Neues Album der Ärzte: Mist — wieder kein Verriss

Die Ärzte sind ein bisschen eitel geworden, aber für begründete Kritik immer noch zu gut.

Berlin. Komplimente? Schwierig! Farin Urlaub auf jeden Fall hat mit all dem Lob der vergangenen 20 Jahre so seine Probleme: „Ich würde mir mal wieder wünschen, dass die Kritiker über uns herfallen, damit eine Situation eintritt wie nach einem Gewitter: Die Luft wäre dann wieder völlig klar.“

Also fangen wir ruhig mal damit an, was an „auch“, dem neuen Album der Ärzte, vielleicht nicht so richtig gelungen ist. Denn Lob, das kann man vorwegnehmen, gibt es noch genügend darüber auszuschütten.

Etwas eitel ist das zwölfte Album der drei Herren geworden. Durch einige der Texte strahlt jede Menge Selbstreflexion. Fast könnte man meinen, da hat jemand Angst vor dem Alter und verschleiert diese Angst, indem er lauthals brüllt, dass er eben keine Angst hat.

Breitbeinige Posen entstehen daraus — wie im Hip-Hop. Gut, bei den Ärzten sind das „Ich“ und das „Wir“ immer noch wohldosiert, wenn über persönliche Selbstbehauptung und Glaubwürdigkeitsverlust („Das darfst du“, „Freundschaft ist Kunst“) oder die alles verschleiernde Macht der Hormone („M&F“, „Ist das noch Punkrock?“) geätzt wird. Und weil die Pointen wieder sprachlich klar in schicke Reime gebettet sind, machen die Texte auch jede Menge Spaß.

Mist, da ist er also wieder: dieser Reflex, ihnen alles durchgehen lassen zu wollen, weil sie schlicht auf einem anderen Niveau spielen als all die anderen Bands, die deutsch singen und dabei erfolgreich sind.

Altherrenlarmoyanz? Das zu diagnostizieren, wäre so einfach, so griffig. Und so was von falsch! Immer wenn es droht, in selbstbezogenes Pathos abzurutschen, retten Ironie und lebensweiser Mittelfinger vor dem Ego-Gau.
════════════════════
Zu erledigen 1:
Prüfe anhand der Kritik zum Ärzte-Album, ob die Aussagen (a), (b) und (c) mit ihr übereinstimmen. Antworte jeweils mit Ja oder Nein und zitiere wörtlich die entscheidenden Worte der Kritik.
(a) Das Album „auch“ ist das zwölfte Album der Ärzte.
(b) Farin Urlaub wünscht sich von den Kritikern noch mehr Lob.
(c) Die Kritik hält die Diagnose „Altherrenlarmoyanz“ für zutreffend.
Zu erledigen 2:
Führe die Kritik zum Ärzte-Album „auch“ im Anschluss an ihren letzten Satz fort.
════════════════════
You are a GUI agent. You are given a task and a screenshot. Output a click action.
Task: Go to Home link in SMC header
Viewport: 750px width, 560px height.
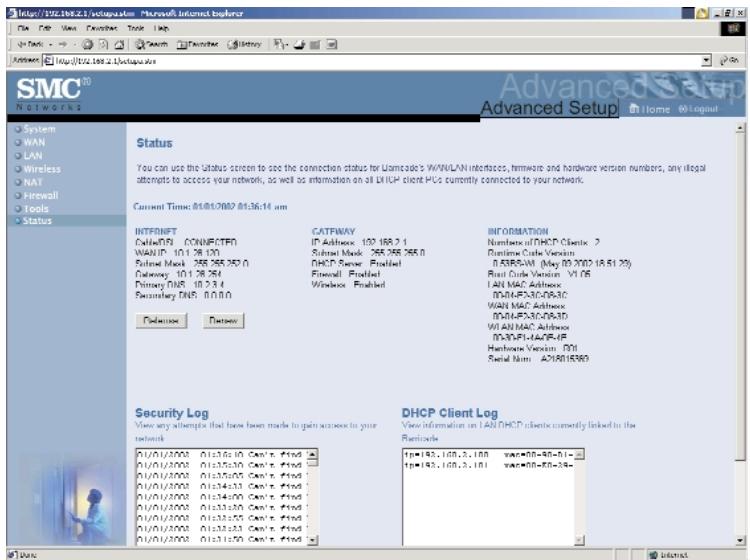(650, 109)
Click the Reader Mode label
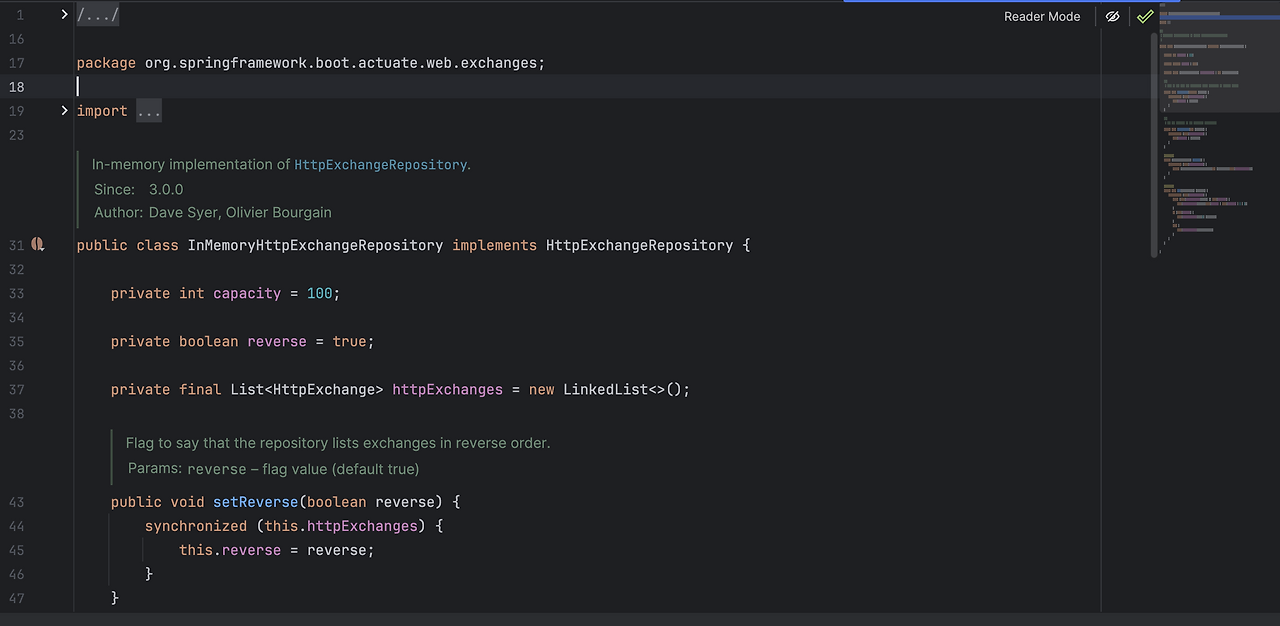Viewport: 1280px width, 626px height. 1042,16
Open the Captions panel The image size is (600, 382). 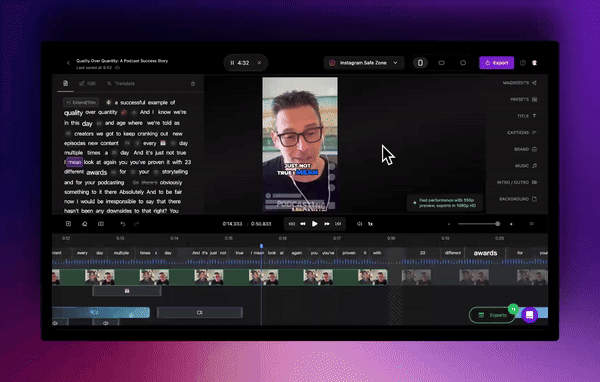coord(522,132)
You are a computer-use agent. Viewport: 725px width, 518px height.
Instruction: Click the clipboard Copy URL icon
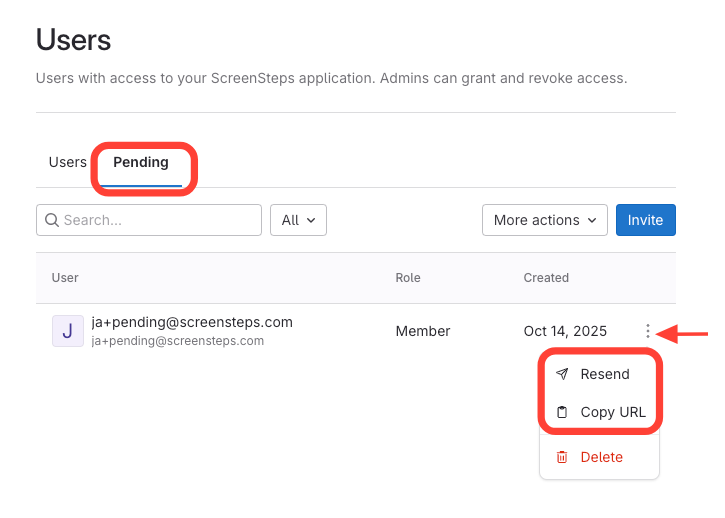[562, 412]
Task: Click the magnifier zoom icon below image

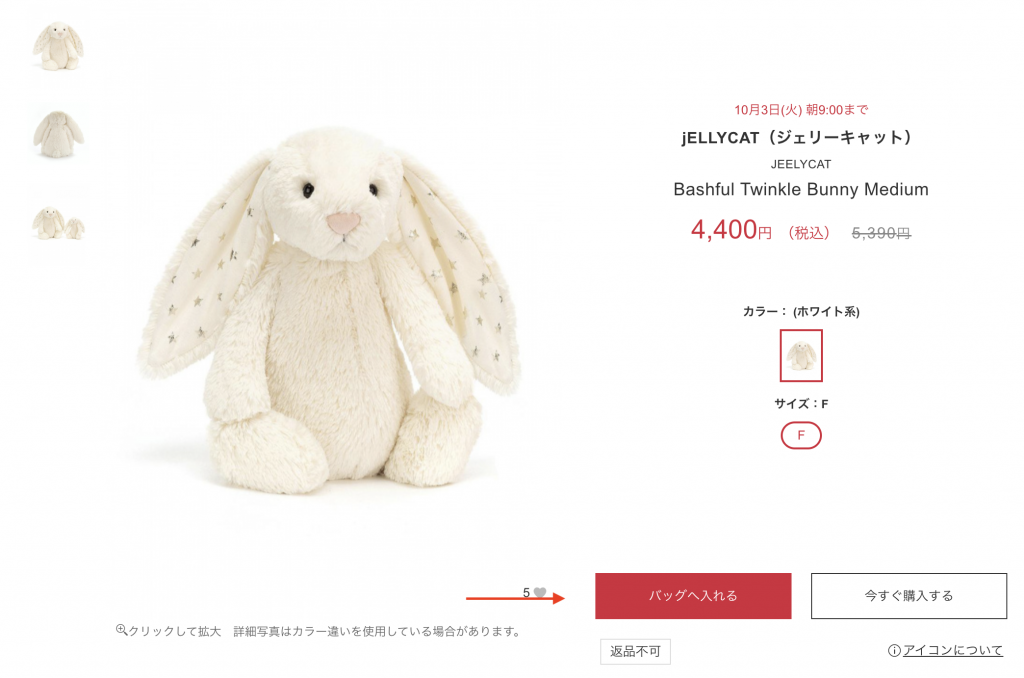Action: click(121, 630)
════════════════════
Endgültige Antwort 1:
(a) Ja: „Etwas eitel ist das zwölfte Album der drei Herren geworden.“
(b) Nein: „Ich würde mir mal wieder wünschen, dass die Kritiker über uns herfallen“
(c) Nein: „Und so was von falsch!“

Endgültige Antwort 2:
Nein, mit dem Verriss, oder dem Ansatz von Kritik, wird es auch diesmal nichts. Selbst als Nabelschau-Popper sind die Ärzte immer noch ein Pfund. Sorry, Farin. Vielleicht war gerade die Entscheidung goldrichtig, im Vergleich zu „Jazz ist anders“ (2007) wieder etwas süffisanter zu werden, wenn man sich schon selbst in den Mittelpunkt rückt.

„Ich fand, dass uns das letzte Album mit ernsthafteren Themen ganz gut gestanden hat“, räumt Farin Urlaub ein. „Aber die anderen beiden meinten: Nee, das war damals, und jetzt machen wir ein albernes Album.“ Klar, mit ernsten Songs wie „Himmelblau“, „Breit“ oder „Die ewige Maitresse“ war der Vorgänger fast schon so etwas wie sozialkritisch. Dass auf „auch“ jetzt wieder mit breitem Grinsen und keckem Augenzwinkern die „Mitten in die Fresse“-Mentalität wuchert, heißt aber nicht, dass kein Tiefgang vorhanden wäre.

Vergänglichkeit im Spiegel des Zeitgeists wurde vielleicht noch nie so rührend und drollig besungen wie in Rod Gonzalez‘ „Tamagotchi“. Und in Farin Urlaubs wunderbarem „Waldspaziergang mit Folgen“ wird mit nüchternem Zungenschlag das vollmundige Thema „Lebensentwürfe“ als banaler Selbstbetrug enttarnt.

„Natürlich“, so Urlaub, „wird die Diskrepanz zwischen dem, was mich privat interessiert, und dem, worüber ich meine, singen zu können, mit den Jahren immer größer. Solange ich aber Songs wie den ,Waldspaziergang‘ mit aufs Album packen kann, ist noch alles in Ordnung.“

Der 48-Jährige hört sie also ticken, die Uhr. Solange sie ihn und seine beiden Kollegen nicht nervös macht, bleibt aber alles beim Alten: Die Ärzte sind die beste Band der Welt. Immer noch.